Carl Morton

Carl Morton

January 18, 1944
200 lbs
Major League Debut:
4-11-1969 with MON
Allstar Selections:
1970 ROOK

Morton compiled an 18-11 record for the Expos in 1970 and was voted NL Rookie of the Year. He began as an outfielder in the Braves' organization, became a success when converted to the mound, and was taken by the Expos in the 1968 expansion draft. After he slipped to 7-13 in 1972, Morton was traded back to Atlanta, where he strung together three winning seasons for mediocre Braves teams. He won only four games in 1976 and finished in the minors. Morton was only 39 when he died of a heart attack after jogging.

Carl Wendle Morton (January 18, 1944 – April 12, 1983) was a former starting pitcher in Major League Baseball who played for the Montreal Expos (1969–72) and Atlanta Braves (1973–76). He batted and threw right-handed.

In an eight-season career, Morton posted an 87-92 record with 650 strikeouts and a 3.73 ERA in 1648.2 innings.

A native of Kansas City, Missouri, Morton grew up in West Tulsa, where he played baseball on the same Webster High School team as future fellow major-leaguer Rich Calmus. Morton went on to play outfield for the University of Oklahoma. He started his pro career as an outfielder in the Atlanta Braves organization and later converted to a pitcher. He was selected by the Montreal Expos in the 1968 expansion draft.
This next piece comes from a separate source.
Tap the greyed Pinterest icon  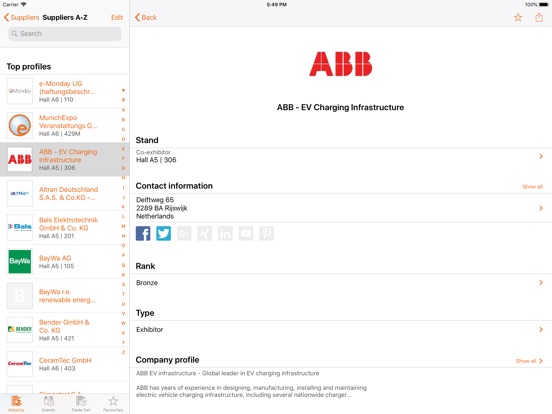(x=266, y=233)
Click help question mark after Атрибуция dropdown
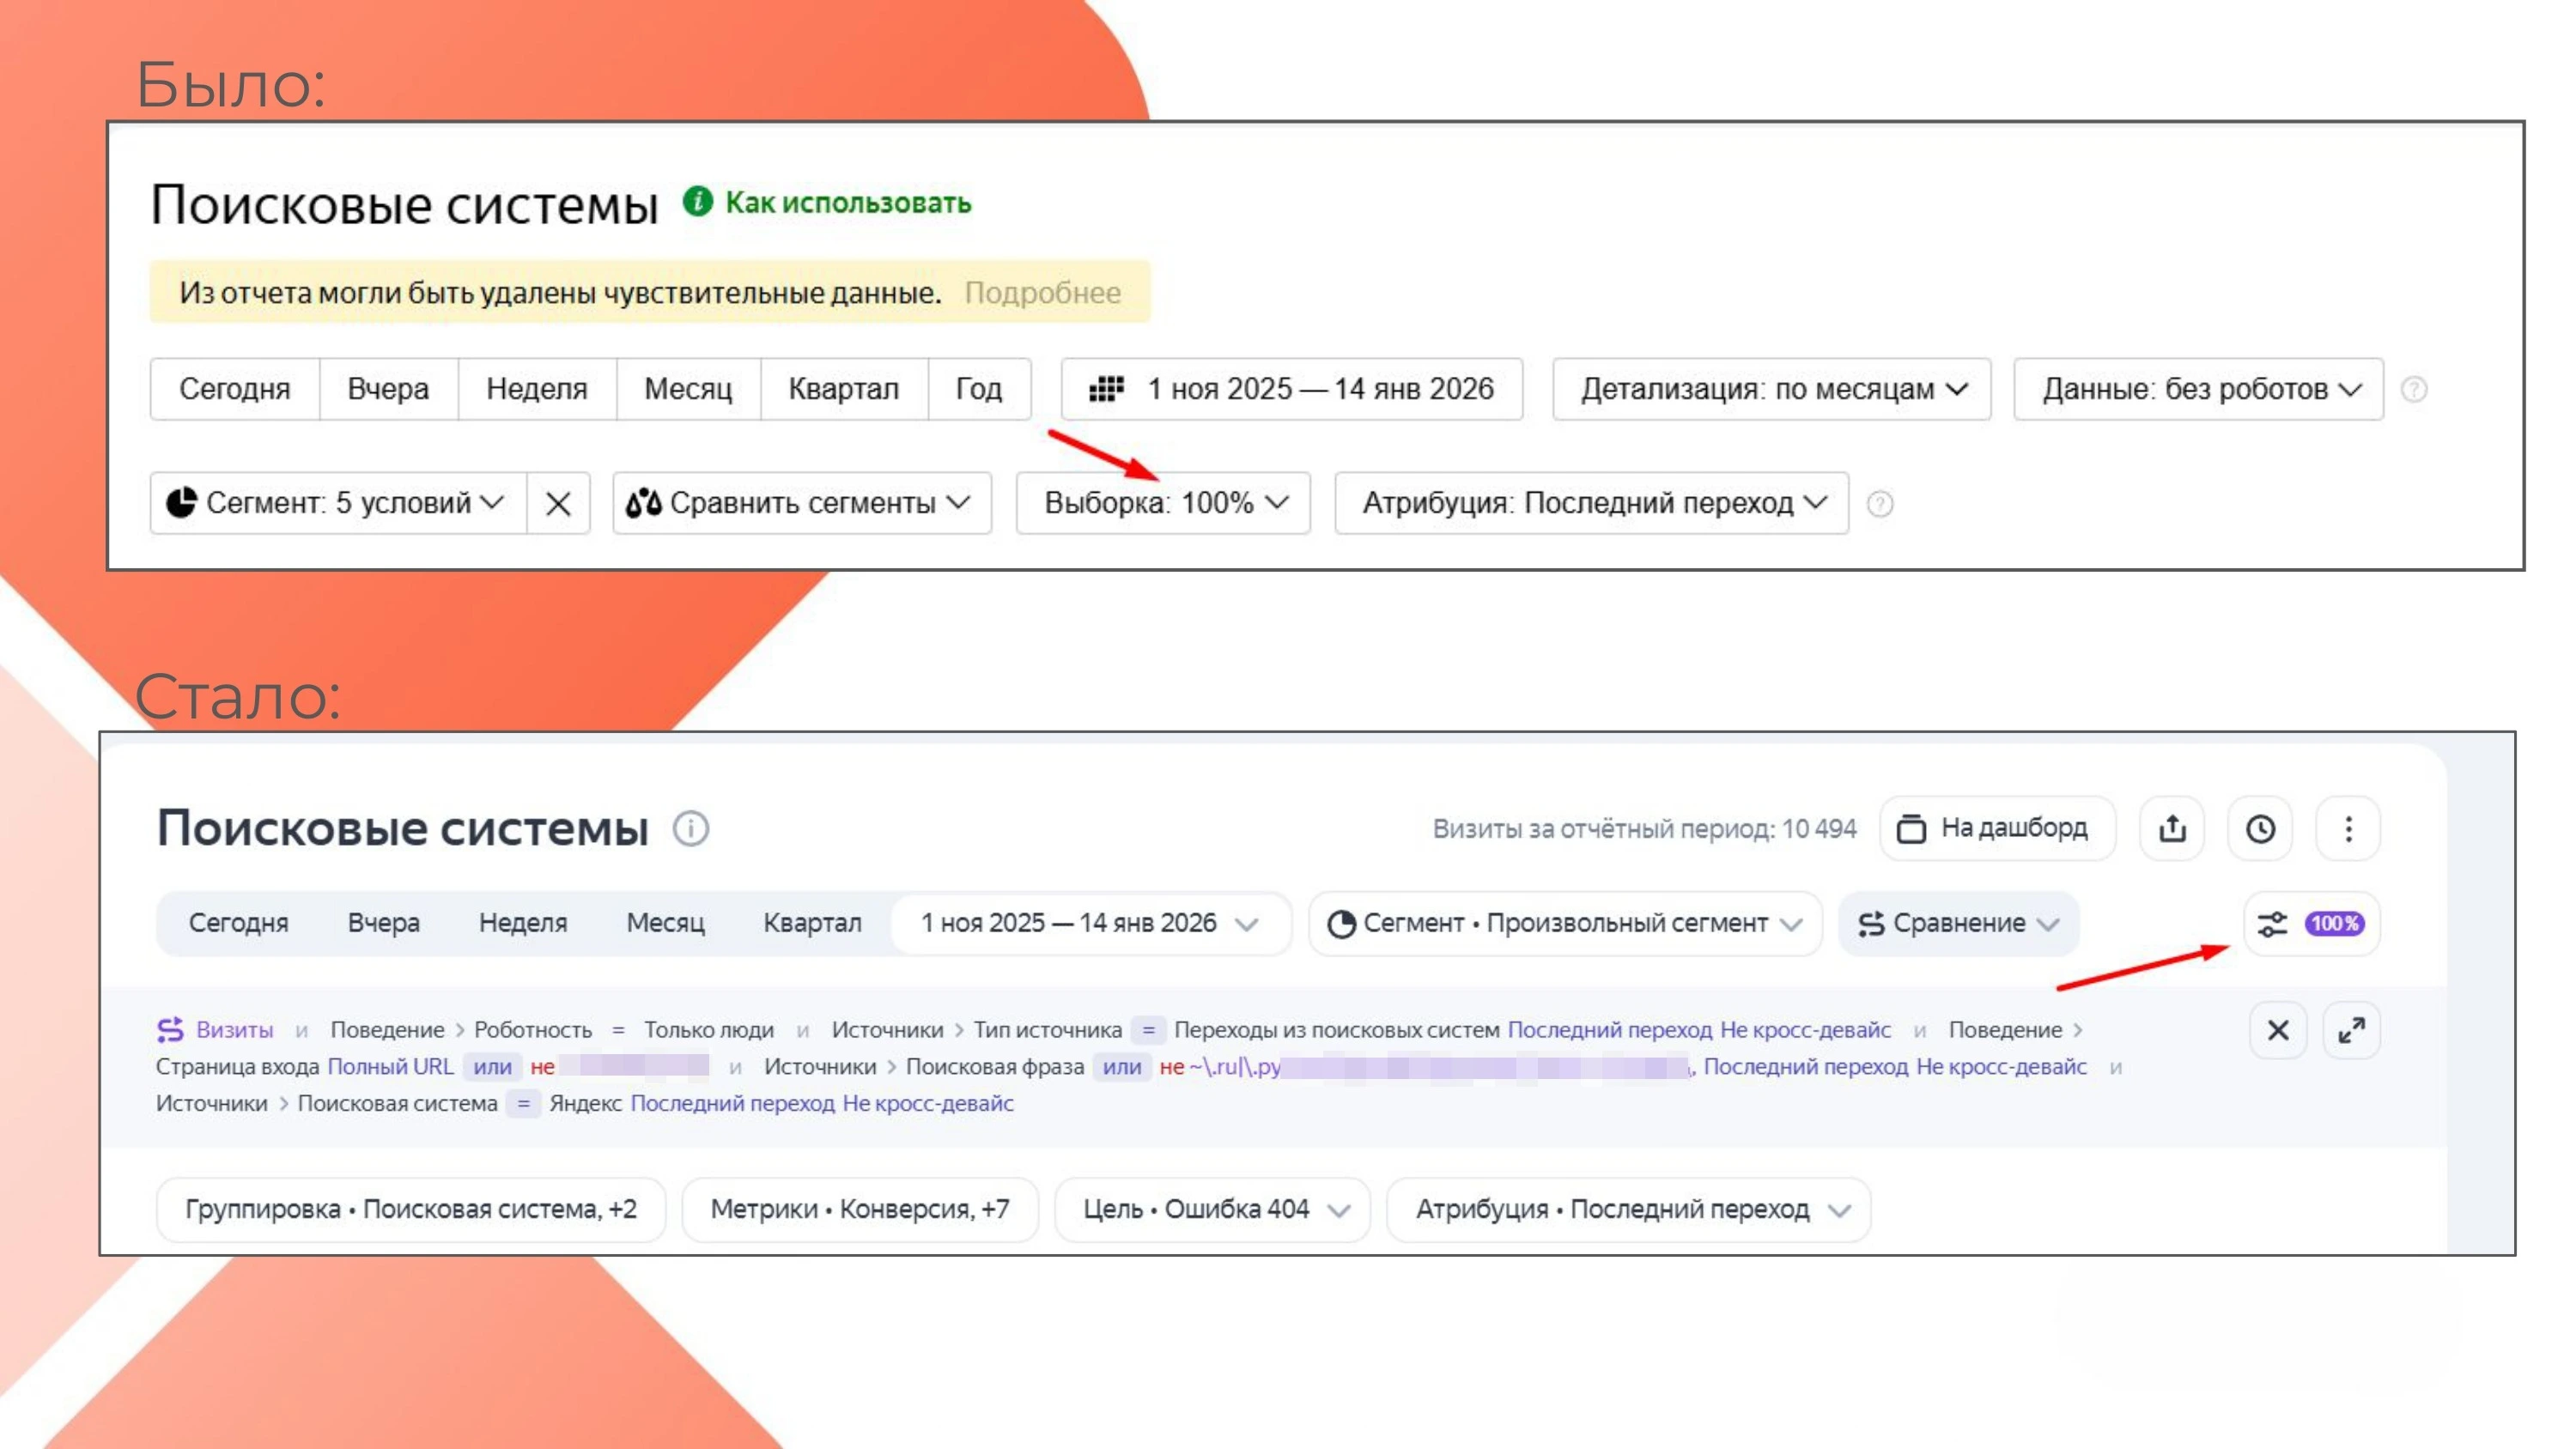Viewport: 2576px width, 1449px height. 1879,504
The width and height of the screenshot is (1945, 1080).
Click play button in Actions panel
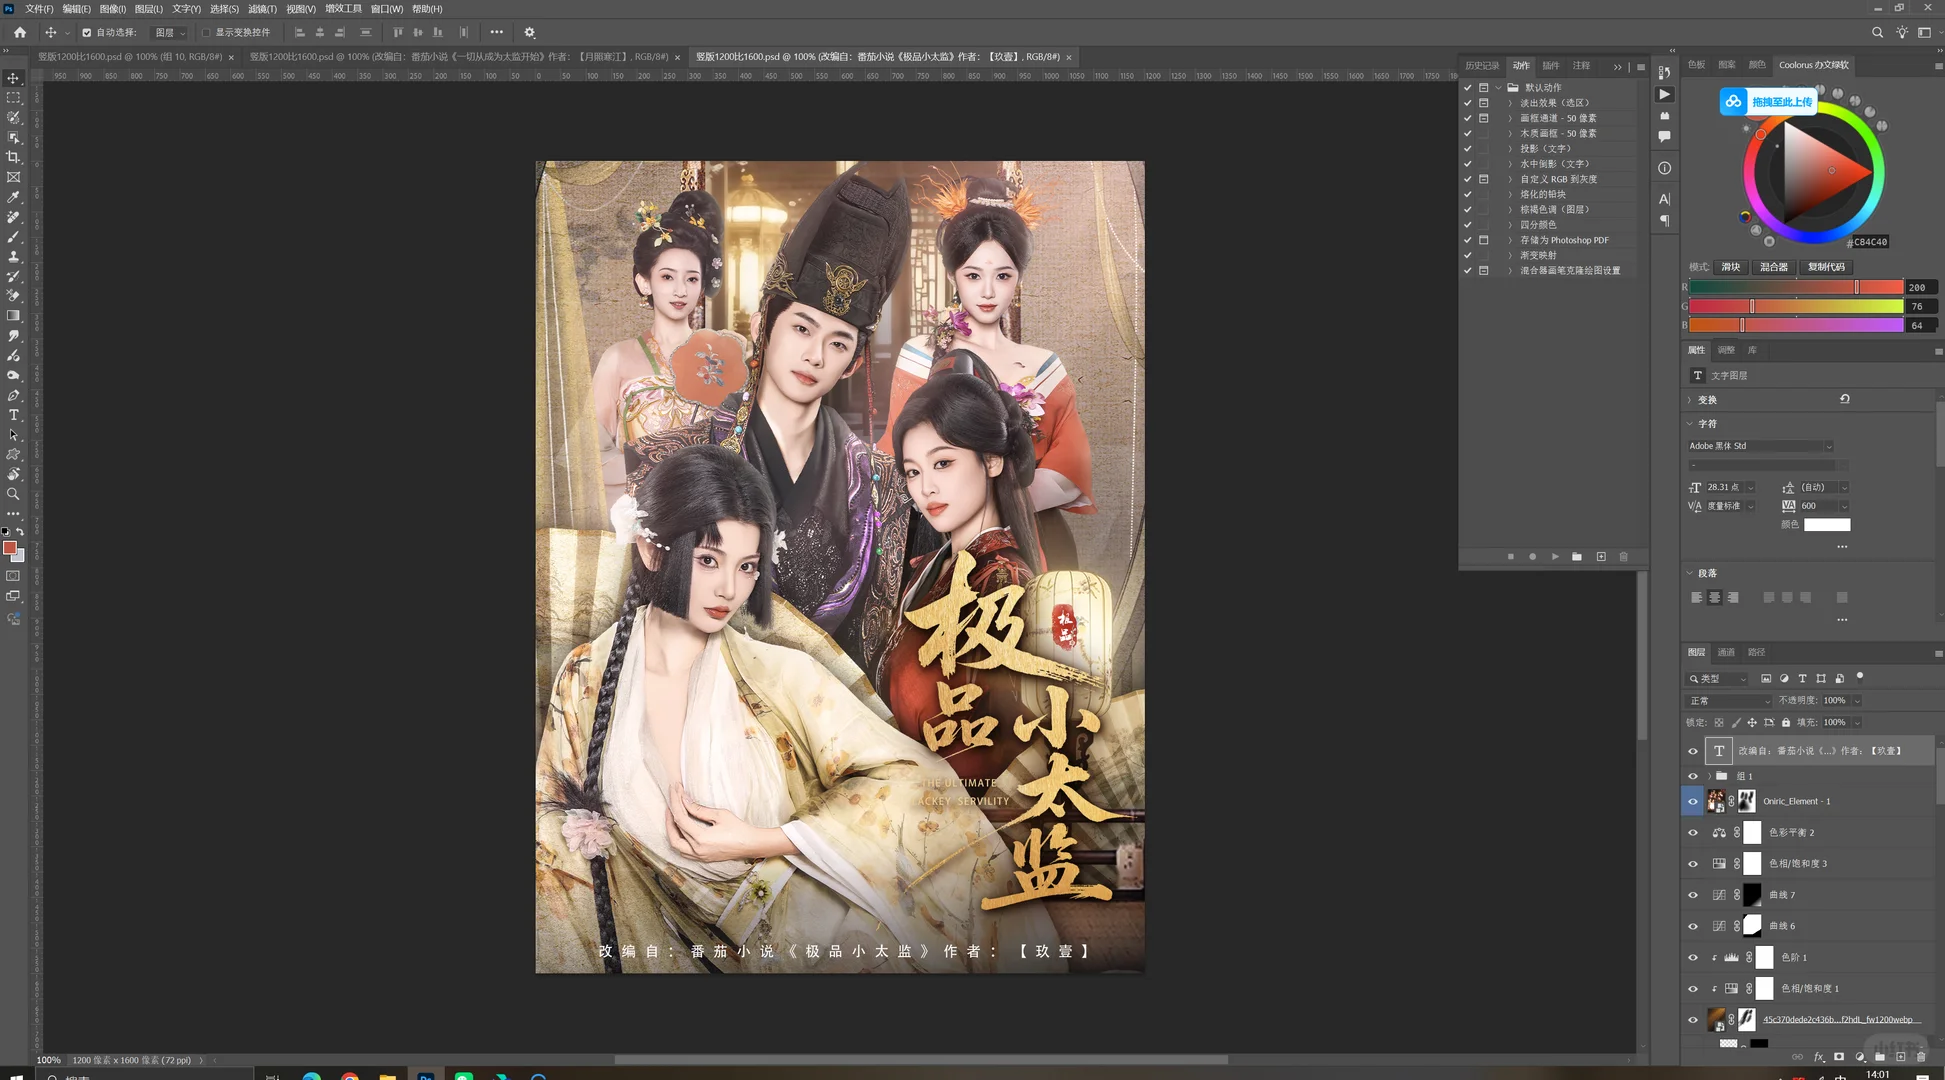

In 1970, Morton compiled an 18-11 record for the last-place Expos and won the National League Rookie of the Year and TSN National League Rookie Pitcher of the Year awards, becoming the first Montreal player to receive the honors. He also pitched 10 complete games, including four shutouts, and compiled a 3.60 ERA. But Morton was never able to recapture the same success for the rest of his stint in Montreal. Plagued by low run support, he went 10-18 in 1971 and slipped to 7-13 in 1972. Then he was shipped back to the Braves before the 1973 season.

In Atlanta, Morton strung together three consecutive 15+ win seasons for mediocre Braves teams, with a high 17 victories in 1975. A year later, he won only four games and finished his career in the minors, pitching for the Rangers, Phillies and Pirates Triple-A teams until 1978.

Carl Morton died in Tulsa, Oklahoma, of a heart attack after jogging. He was 39.


    In the 1970 Rookie of the Year vote, Morton was selected over Bernie Carbo, Larry Bowa and César Cedeño.